A company that owns the rights to the “Space Jam” theme is suing a minor-league baseball club for using it – the latest in an increasingly active legal campaign to demand payment for a song that has been heavily used in internet memes and mashups for the past twenty years.
Watson Music Group, which bought the rights to “Space Jam” in 2019 from its original songwriters, has filed three federal lawsuits in the last three months, accusing companies of infringing its copyrights by using the song on the internet without permission. It’s also sent legal threats to an unknown number of others, arguing that unauthorized users must pay a “retroactive license” to avoid legal liability.
The latest target? The Wisconsin Timber Rattlers – a minor league affiliate of the Milwaukee Brewers that Watson sued on Monday, accusing the team of briefly using the “Space Jam” song in a 2017 Facebook video. The 35-second clip, still live as of Tuesday, features the track playing in the background as the team’s mascot dunks a basketball.
“Despite plaintiff’s efforts and willingness to address defendant’s infringing activity, defendant failed to respond and plaintiff was forced to seek judicial intervention for defendant’s infringing activity,” the lawsuit claims, before demanding as much as $150,000 in statutory copyright damages from the team.
Performed by Florida hip-hop trio Quad City DJ’s, “Space Jam” was released as a theme song for the 1996 movie of the same name – a classic live-action/animated flick featuring NBA superstar Michael Jordan and the characters from Looney Tunes squaring off in a basketball game against alien invaders. The song plays during the opening credits, blasting its mix of pumped-up raps and bass-heavy dance beats over archival footage of Jordan’s career.
The movie was a hit, but the music was a smash. A star-studded soundtrack album, also featuring R. Kelly’s chart-topping “I Believe I Can Fly,” reached No. 2 on the Billboard 200 in April 1997. And while Quad City’s theme song didn’t reach the heights the group’s earlier “C’mon N’ Ride It (The Train),” the track was also a hit in its own right, eventually hitting No. 37 on the Hot 100.
In legal filings, Watson (which also goes by Quadrasound Music) says it acquired the rights to the “Space Jam” composition in 2019 from its original songwriters: Quad City’s Jay “Ski” McGown and Nathaniel “C.C. Lemonhead” Orange, as well as Van “Thrill Da Playa” Bryant of the closely-affiliated Miami hip hop group 69 Boyz.
Since then, the group has not been shy about enforcing those rights. On a website focused exclusively on Watson’s “100%” ownership of the “Space Jam” rights, a large-print banner reads: “Did you receive a notice from us?” Below that question, the site informs visitors that “U.S. copyright law provides large financial penalties for using someone’s copyrighted work without permission.”

* * * * *

◆ **TASK STATEMENT**
Reproduce without alteration the passage of the article on the "Space Jam" lawsuits starting with "Watson Music Group, which" and going on through "avoid legal liability.".

* * * * *

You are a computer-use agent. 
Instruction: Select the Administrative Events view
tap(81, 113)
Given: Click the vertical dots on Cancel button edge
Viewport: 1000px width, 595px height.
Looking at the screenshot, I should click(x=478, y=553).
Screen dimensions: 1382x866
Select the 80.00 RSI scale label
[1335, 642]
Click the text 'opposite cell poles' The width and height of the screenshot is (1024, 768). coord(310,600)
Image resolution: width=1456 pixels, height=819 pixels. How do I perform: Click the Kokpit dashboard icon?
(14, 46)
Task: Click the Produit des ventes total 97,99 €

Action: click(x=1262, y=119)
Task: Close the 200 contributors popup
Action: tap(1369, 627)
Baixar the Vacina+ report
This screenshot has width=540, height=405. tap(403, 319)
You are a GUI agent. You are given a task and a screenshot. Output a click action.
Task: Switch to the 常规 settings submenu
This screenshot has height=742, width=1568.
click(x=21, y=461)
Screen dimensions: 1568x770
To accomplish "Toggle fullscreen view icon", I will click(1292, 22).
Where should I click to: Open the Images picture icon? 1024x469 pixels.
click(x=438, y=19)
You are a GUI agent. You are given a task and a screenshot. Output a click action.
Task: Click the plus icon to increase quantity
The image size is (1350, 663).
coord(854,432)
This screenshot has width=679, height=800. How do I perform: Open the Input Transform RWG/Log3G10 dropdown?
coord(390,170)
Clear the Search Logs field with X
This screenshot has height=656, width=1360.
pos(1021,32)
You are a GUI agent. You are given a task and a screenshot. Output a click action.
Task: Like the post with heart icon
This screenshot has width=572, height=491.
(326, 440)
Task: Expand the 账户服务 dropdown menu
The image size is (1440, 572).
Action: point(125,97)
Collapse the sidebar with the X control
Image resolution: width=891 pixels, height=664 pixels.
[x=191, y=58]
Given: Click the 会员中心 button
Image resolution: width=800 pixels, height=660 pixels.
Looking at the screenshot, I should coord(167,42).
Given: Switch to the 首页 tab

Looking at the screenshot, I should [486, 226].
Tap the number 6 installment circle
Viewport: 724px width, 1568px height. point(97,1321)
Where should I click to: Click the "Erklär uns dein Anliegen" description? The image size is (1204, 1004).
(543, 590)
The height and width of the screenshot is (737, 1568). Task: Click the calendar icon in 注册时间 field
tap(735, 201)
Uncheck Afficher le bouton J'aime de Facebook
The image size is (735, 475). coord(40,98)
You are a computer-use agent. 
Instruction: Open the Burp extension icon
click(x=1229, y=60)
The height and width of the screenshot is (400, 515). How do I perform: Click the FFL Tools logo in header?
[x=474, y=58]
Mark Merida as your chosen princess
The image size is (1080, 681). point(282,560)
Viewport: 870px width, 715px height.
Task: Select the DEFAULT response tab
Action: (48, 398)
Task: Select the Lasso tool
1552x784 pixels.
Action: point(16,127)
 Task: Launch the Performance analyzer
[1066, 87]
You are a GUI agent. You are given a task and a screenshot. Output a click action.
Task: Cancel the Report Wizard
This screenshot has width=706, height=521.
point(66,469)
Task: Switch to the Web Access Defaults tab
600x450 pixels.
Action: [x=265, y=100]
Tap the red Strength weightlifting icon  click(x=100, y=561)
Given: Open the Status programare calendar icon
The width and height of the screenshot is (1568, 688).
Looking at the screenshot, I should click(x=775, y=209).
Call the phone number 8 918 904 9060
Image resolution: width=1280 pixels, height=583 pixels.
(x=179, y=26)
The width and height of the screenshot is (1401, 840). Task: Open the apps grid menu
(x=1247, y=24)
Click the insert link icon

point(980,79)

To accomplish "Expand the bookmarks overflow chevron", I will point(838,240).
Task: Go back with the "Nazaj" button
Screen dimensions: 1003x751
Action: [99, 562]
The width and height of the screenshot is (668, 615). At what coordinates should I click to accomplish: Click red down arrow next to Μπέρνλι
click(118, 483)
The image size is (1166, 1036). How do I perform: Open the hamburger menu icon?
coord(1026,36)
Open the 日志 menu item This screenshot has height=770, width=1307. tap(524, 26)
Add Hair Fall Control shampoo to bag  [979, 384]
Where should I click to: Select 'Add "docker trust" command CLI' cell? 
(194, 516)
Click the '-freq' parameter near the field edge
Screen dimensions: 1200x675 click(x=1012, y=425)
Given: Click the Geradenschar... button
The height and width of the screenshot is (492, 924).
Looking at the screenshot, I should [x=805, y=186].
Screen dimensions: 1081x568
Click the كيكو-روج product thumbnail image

* * * * *

◆ **ANSWER TO THIS TASK**
Watson Music Group, which bought the rights to “Space Jam” in 2019 from its original songwriters, has filed three federal lawsuits in the last three months, accusing companies of infringing its copyrights by using the song on the internet without permission. It’s also sent legal threats to an unknown number of others, arguing that unauthorized users must pay a “retroactive license” to avoid legal liability.